▶ **WHAT TO DO**
Rewrite all of the records below, putting "Instruction" wherever "Task" appears and keeping everything else the same. Leave the pictures out.

▶ **RECORDS FOR THIS TASK**
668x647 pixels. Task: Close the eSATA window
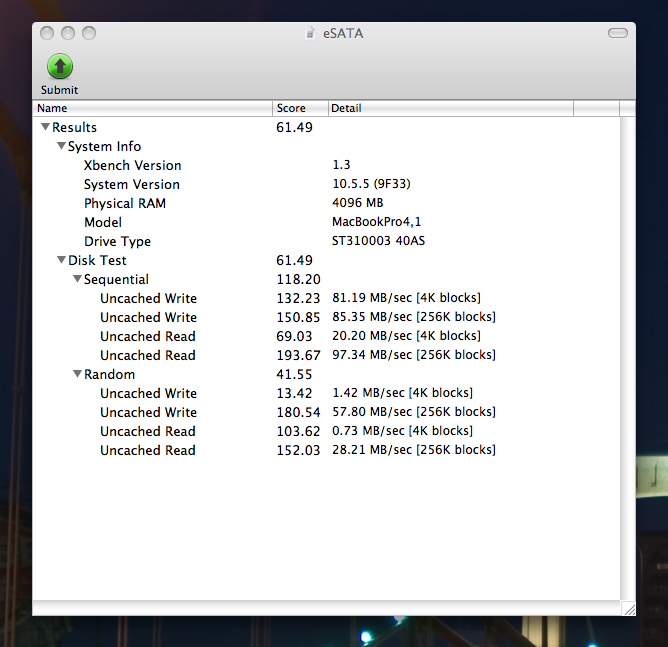tap(47, 33)

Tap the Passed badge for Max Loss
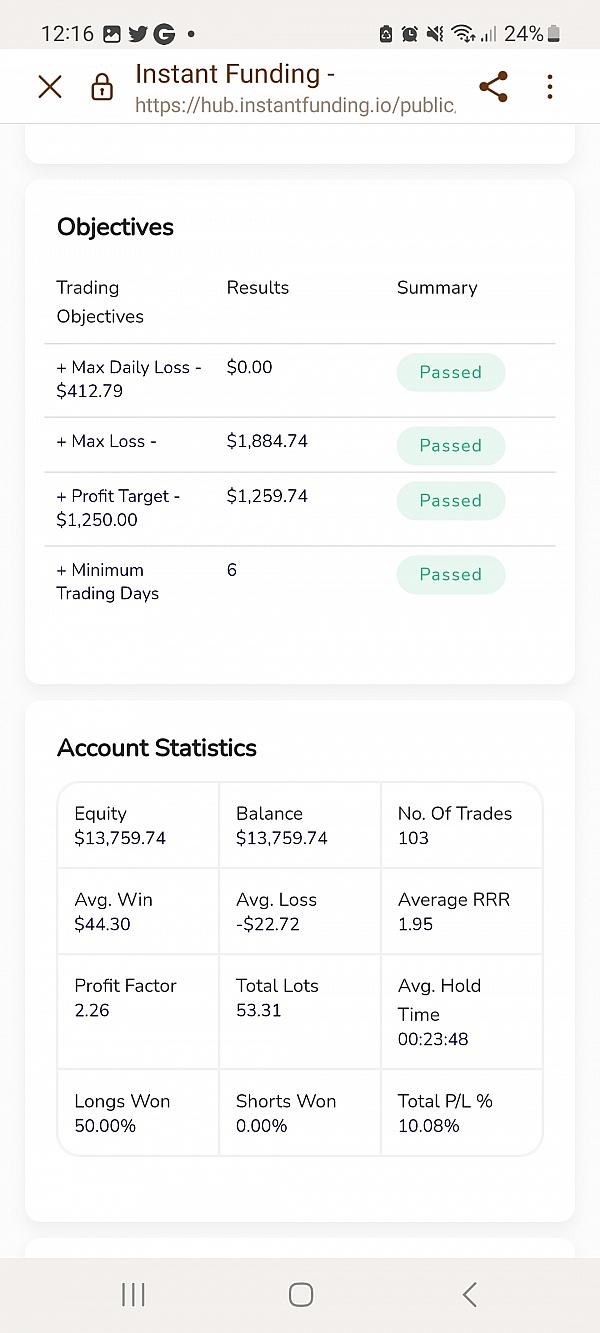click(x=451, y=446)
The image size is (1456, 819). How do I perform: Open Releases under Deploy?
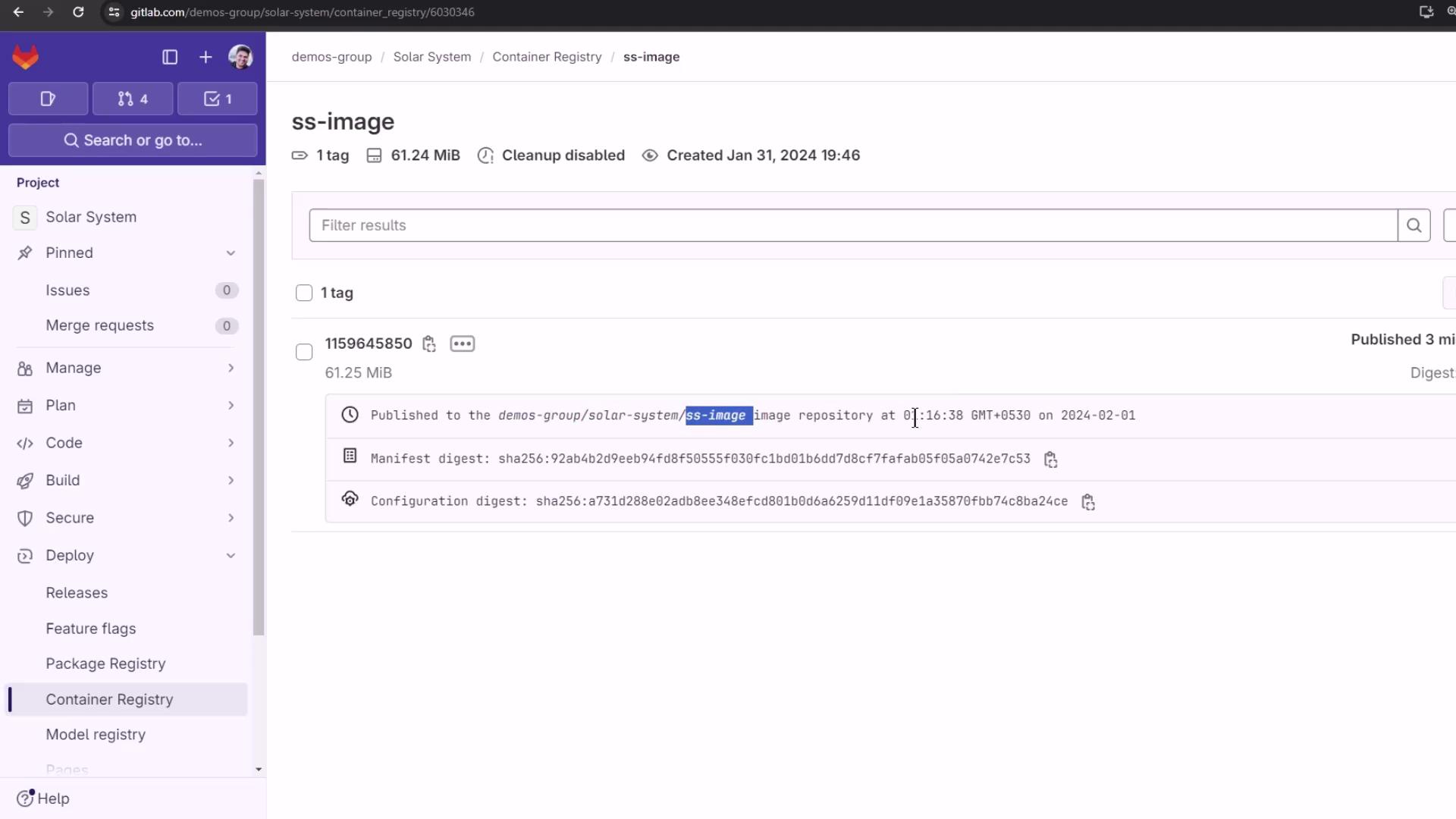[x=77, y=593]
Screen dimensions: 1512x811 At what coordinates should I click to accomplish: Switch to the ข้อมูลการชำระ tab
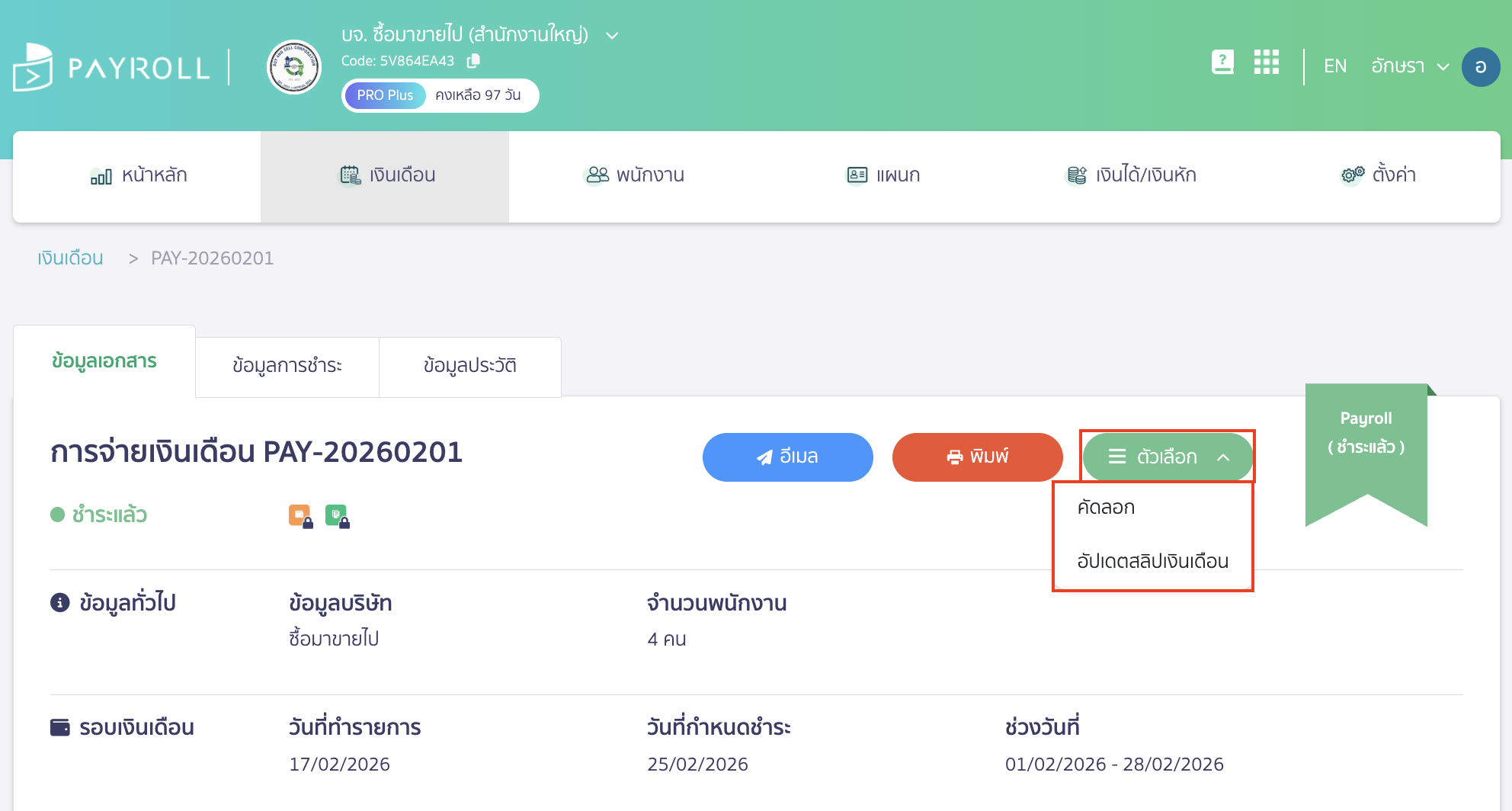pyautogui.click(x=287, y=367)
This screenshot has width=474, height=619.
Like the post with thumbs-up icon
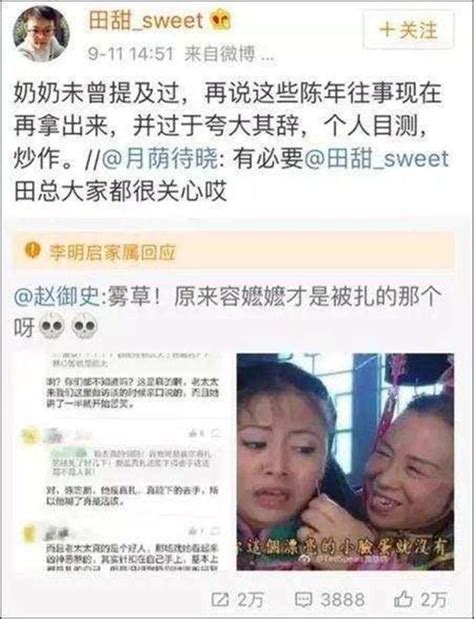[x=403, y=600]
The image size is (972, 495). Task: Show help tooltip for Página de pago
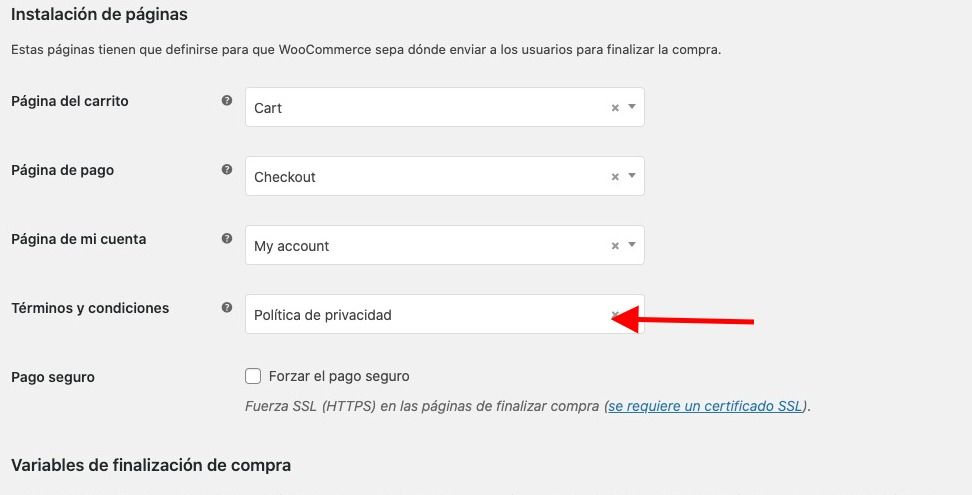click(x=227, y=169)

▶ **SOLUTION TO THIS EXERCISE**
668x647 pixels. Instruction: Close the eSATA window
tap(47, 33)

Tap the Passed badge for Max Loss
click(x=451, y=446)
The image size is (1456, 819). How do I perform: Open Releases under Deploy?
[x=77, y=593]
Screen dimensions: 1512x811 At what coordinates should I click to accomplish: Switch to the ข้อมูลการชำระ tab
pyautogui.click(x=287, y=367)
This screenshot has width=474, height=619.
Like the post with thumbs-up icon
[x=403, y=600]
The image size is (972, 495). Instruction: Show help tooltip for Página de pago
click(x=227, y=169)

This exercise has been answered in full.